Pictures must not appear in the copy. Reproduce exactly, and only, the lines from the one with "This screenshot has" through the end of the data below.

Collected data

##########

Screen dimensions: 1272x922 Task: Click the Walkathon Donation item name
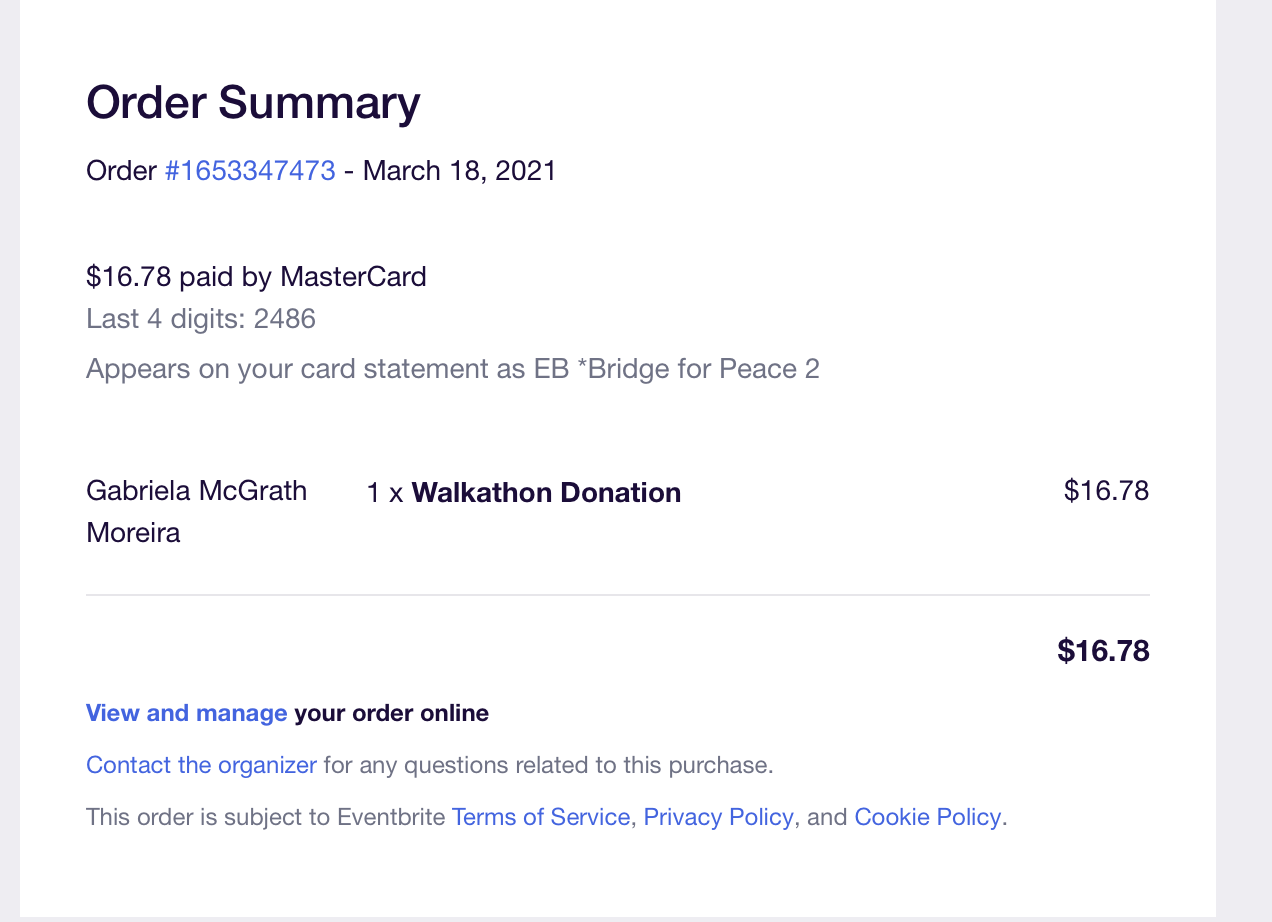coord(546,493)
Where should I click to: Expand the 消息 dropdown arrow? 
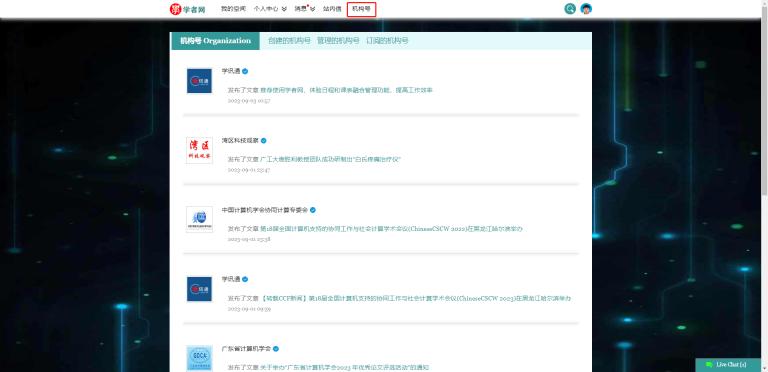click(312, 9)
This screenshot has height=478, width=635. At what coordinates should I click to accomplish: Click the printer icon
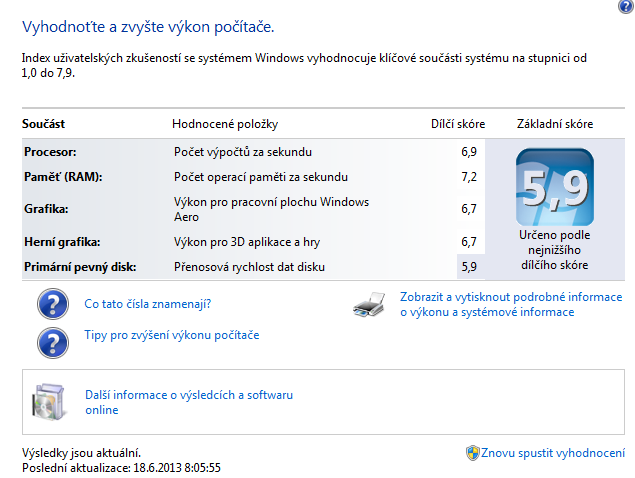click(369, 305)
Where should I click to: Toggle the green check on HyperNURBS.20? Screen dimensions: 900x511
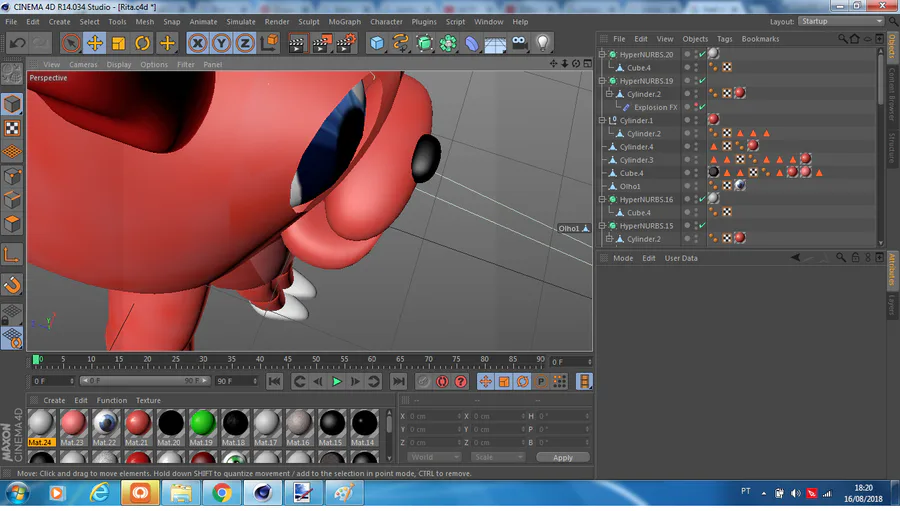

##########

- TASK RESPONSE:
This screenshot has height=478, width=635. At what coordinates should I click to accomplish: Click the printer icon
click(369, 305)
Where should I click to: Toggle the green check on HyperNURBS.20? Screen dimensions: 900x511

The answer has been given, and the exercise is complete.